Do "Idol" Results Tell Us Something About America?

Thursday, May 21, 2009

I'm sure Kris Allen is a great guy and all that, but in terms of actually singing, which is what American Idol's supposed to be about (or is it just a mindless popularity contest among pubescents and pre-pubescents?), watch this clip and tell me that Adam Lambert isn't about 1 billiongazillioninfinity better singer than Allen?

So...what the hell? How did Kris Allen win this thing? Are American Idol viweres that lacking in ability to judge talent? What, if anything, does this tell us about America in 2009? Is this about lingering homophobia, even as opposition to gay marriage fades across the country? Is that about "red states" (for Allen) and "blue states" (for Lambert)? Is this about religious people (for Allen) and not-so-religious people (for Lambert)? Is this about Lambert being too "different" (read: androgynous, probably gay, glam) than the cookie-cutter-boy-next-door Allen for "middle America" to handle? Or, is this simply an issue of more Americans liking soulless McMusic pop over music with originality, bite, edge, you name it?

I don't know, but on the bright side, this is so true:
Winning "Idol" doesn't ensure success, of course, nor does getting beat preclude it. The entertainment industry who's-who is populated both with successful non-winners such as Chris Daughtry and Jennifer Hudson, as well as former winners Kelly Clarkson and Carrie Underwood.

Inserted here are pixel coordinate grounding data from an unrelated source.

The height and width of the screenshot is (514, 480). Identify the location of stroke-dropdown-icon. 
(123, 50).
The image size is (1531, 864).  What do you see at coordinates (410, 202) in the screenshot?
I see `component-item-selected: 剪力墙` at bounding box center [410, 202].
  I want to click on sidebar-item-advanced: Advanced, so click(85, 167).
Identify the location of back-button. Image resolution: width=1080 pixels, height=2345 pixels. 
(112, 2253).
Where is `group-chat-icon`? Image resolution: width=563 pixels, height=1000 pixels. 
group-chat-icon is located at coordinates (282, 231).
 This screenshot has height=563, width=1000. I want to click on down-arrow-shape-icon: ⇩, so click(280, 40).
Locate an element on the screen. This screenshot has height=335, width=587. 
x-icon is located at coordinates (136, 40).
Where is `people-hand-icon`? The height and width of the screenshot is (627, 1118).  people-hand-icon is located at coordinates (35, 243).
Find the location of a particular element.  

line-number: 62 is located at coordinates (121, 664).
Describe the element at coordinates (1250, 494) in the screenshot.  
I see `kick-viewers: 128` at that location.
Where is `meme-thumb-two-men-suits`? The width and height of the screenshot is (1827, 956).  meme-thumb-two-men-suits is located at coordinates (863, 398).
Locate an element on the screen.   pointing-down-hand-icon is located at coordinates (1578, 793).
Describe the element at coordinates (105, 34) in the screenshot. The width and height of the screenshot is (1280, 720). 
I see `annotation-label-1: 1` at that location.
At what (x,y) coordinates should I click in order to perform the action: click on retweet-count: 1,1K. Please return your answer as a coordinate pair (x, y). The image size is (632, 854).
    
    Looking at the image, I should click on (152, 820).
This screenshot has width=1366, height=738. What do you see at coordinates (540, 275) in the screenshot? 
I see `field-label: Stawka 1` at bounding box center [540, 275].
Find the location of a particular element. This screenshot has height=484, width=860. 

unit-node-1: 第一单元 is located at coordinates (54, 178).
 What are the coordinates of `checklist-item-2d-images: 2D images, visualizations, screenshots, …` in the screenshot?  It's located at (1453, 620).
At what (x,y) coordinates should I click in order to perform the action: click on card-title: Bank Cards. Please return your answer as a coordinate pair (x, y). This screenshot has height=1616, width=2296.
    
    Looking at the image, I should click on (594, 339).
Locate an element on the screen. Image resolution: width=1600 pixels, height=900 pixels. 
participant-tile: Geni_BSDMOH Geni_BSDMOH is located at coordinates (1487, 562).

So Lambert escapes the whole "American Idol" Beauty Pageant Syndrome -- shilling for Ford, etc., and having to record the worst-ever "American Idol" Treacle Tune, "No Boundaries," as his first single...
So, mszel tov to Adam Lambert; despite not being voted "American Idol," this guy is going to be a major star, and without having to deal with Idol idiocy any longer than absolutely necessary. Perhaps that's the best thing this tells us about America, that in the end, talent usually prevails (see Obama, Barack). Let's hope.